Which brings us back to “the world is not data, plants and animals are not machines”. The key question this raises, and the paper addresses in a set of benefits and risks, is to do with the changing face of agricultural work, potentially away from the plants and animals, and towards the data.
The paper cites US research from 2015 in Rural Sociology journal on the “de-masculinisation” of agribusiness, with the Australian researchers adding: “…by allowing fewer human beings to supervise more machines, AI systems will make farmers’ jobs more white-collar and professional.
“In the future, management of the farm may differ little from management of any other complex enterprise carried out by teams of humans and robots. [The US paper argues] that a transformation of the cultural image of the farmer from a person involved in manual labour on the land to a white-collar manager is already being promoted in the advertising of fertiliser, pesticide, seed and farm machinery manufacturers.
“An emphasis on ‘management’ and attention to data as key skills in farming is in turn likely to transform farmers’ relation to the land and landscape, and to their crops and animals, and further attenuate their relationship to the history of the practices in which they are engaged.”
Put more simply, says Professor Sparrow: “This could change the experience of being a farmer as they spend more and more time managing IT systems.”
Losing connection with the land
The risk is losing contact with the ground, the water and the skies.
“We’re already losing touch with the natural world that sustains us,” Professor Sparrow says, “and I think that's quite dangerous. But these technologies are the culmination or an extension of existing technologies. It's already the case that most people have no idea where their food comes from.
“Labour practices in agriculture can be problematic, as are animal welfare issues. It’s hard not to worry, given the history of the impact of technology in agriculture, that AI won't exacerbate these dynamics.”
The paper is a picture of agriculture at the crossroads. How big and (post) modern should a farm actually be? And isn’t being a farmer all about the interactions between human and nature? What are the ethics of removing people from the process of producing the food people eat? Can the involvement of fewer people make farming better?

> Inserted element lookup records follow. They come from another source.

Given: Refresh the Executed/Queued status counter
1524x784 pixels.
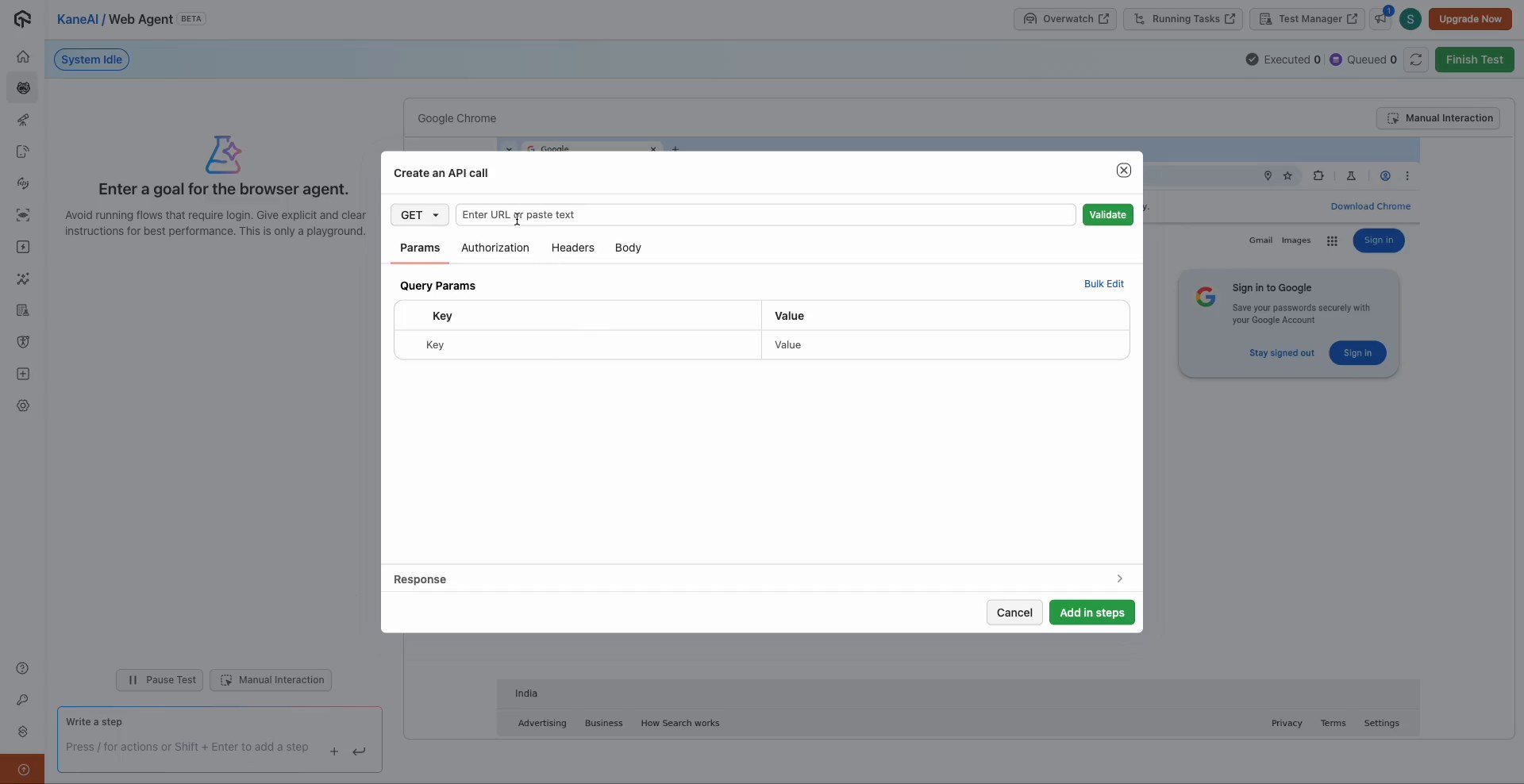Looking at the screenshot, I should [x=1417, y=60].
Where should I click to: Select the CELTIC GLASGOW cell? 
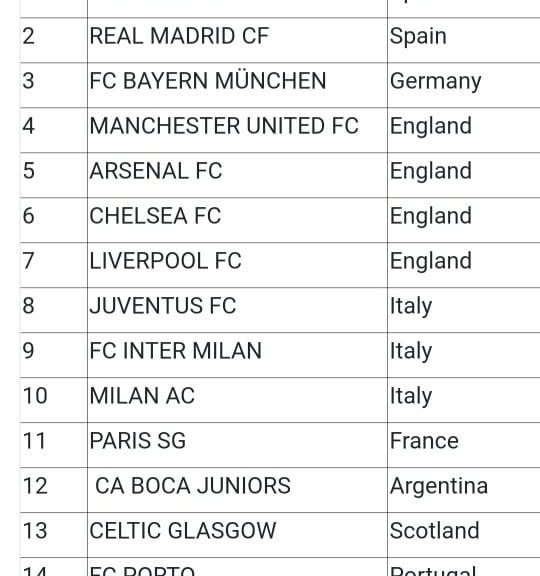(x=237, y=535)
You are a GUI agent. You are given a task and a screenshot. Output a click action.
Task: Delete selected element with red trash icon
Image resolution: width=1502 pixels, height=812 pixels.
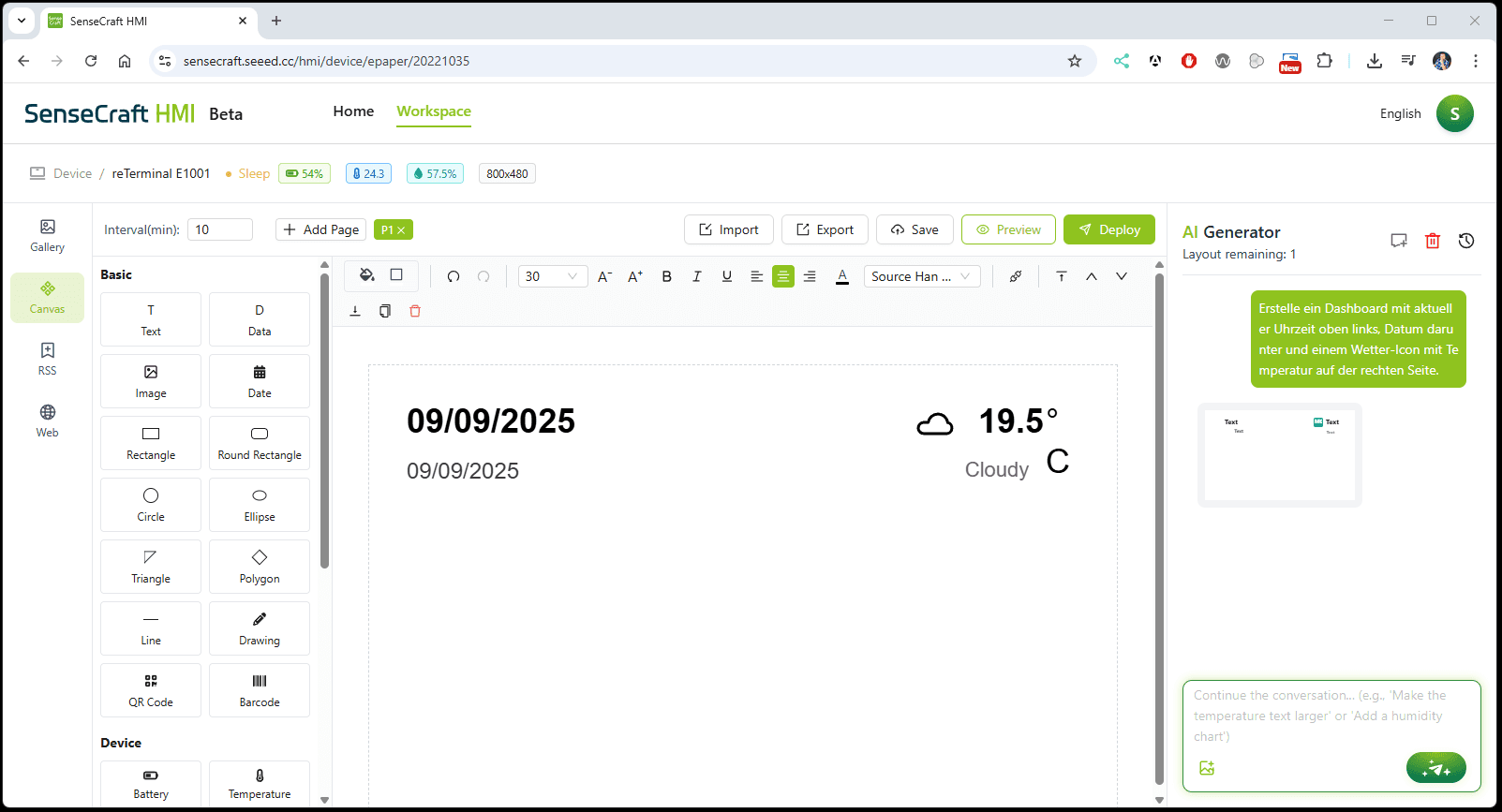(x=415, y=311)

“There’s two different visions of farming for the future,” Professor Sparrow says. “One is more localised, more biodiverse, more small-scale enterprises. The other vision is of more efficient, high-technology, large farms, at economies of scale.
“The latter is obviously more productive in the short term, but whether it's actually capable of delivering food security into the future would be much more controversial.
“It would be a mistake to say, ‘Never use a robot where a human could do the job’. I think these technologies do have a potential to free people from dangerous work, miserable work, work that people would rather not do.
“The question is, of course, what opportunities replace those job opportunities? People who are keen on robots and AI think that they will create more jobs elsewhere. I'm not convinced that's the case.”
Questions of human choices
Professor Sparrow leads a team of researchers who have secured Australian Research Council funding for three years to extend the work into AI and agriculture; the time and money will be partly spent surveying rural and regional Australian farming interests, including actual farmers. He’ll also address a conference in the United States on the topic in June.
“The questions we raise are old concerns,” he says. “We used to call it ‘technocratic rationality’ – where you stop thinking about why, and you only think about how. When you make that transition from a rich, sensuous reality to the data in the problem that you’re solving, there’s always important stuff that is left out.
“We do have choices here. People can choose to embrace these technologies or not. They can resist parts and embrace other parts. These are human choices.”